Keep only the lines of the data below that contain "will", and copy them.

** Opening DATA SUPPLIED block **

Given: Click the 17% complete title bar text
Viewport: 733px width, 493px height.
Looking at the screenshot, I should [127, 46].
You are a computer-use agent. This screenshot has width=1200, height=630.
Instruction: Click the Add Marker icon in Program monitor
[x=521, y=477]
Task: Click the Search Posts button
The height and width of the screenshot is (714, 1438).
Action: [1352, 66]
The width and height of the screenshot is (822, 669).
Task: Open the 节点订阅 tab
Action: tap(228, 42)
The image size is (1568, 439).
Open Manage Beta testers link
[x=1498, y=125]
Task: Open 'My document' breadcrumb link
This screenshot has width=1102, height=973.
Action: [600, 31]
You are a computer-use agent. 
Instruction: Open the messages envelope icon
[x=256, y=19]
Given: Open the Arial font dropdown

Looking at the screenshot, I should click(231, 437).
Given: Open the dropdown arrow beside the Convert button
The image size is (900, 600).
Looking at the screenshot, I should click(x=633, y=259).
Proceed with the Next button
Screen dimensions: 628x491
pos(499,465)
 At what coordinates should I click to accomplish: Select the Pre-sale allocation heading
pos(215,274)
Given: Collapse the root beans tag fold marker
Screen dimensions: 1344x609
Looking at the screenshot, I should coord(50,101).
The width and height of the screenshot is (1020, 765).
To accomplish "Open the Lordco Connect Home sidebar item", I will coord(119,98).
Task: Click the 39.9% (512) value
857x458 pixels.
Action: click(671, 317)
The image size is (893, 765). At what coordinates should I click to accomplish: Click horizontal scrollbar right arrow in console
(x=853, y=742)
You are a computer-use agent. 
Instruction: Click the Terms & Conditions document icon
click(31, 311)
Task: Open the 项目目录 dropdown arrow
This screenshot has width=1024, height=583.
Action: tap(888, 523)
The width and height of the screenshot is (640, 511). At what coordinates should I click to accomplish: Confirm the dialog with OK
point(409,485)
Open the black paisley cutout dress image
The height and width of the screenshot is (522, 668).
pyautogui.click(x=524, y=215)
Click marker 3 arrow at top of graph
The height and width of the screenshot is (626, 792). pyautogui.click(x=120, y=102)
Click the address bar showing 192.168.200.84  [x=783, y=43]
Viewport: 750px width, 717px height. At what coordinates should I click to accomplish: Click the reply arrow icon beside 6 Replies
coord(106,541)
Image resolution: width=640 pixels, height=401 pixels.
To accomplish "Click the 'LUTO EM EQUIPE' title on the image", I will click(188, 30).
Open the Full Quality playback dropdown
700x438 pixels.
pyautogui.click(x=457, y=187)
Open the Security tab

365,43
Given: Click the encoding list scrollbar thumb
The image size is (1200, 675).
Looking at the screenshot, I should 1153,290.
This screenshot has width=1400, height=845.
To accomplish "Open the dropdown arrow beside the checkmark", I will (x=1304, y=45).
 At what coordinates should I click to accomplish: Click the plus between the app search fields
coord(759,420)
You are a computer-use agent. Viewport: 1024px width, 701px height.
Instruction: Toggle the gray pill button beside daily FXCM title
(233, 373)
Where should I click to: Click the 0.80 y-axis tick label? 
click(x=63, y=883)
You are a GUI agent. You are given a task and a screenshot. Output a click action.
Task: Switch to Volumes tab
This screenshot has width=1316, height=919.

** Closing DATA SUPPLIED block **

_ANSWER FOR THIS EXERCISE:_
To accomplish "Open the Lordco Connect Home sidebar item", I will coord(119,98).
To accomplish "Click the 'LUTO EM EQUIPE' title on the image", I will click(188, 30).
To accomplish "Open the dropdown arrow beside the checkmark", I will (x=1304, y=45).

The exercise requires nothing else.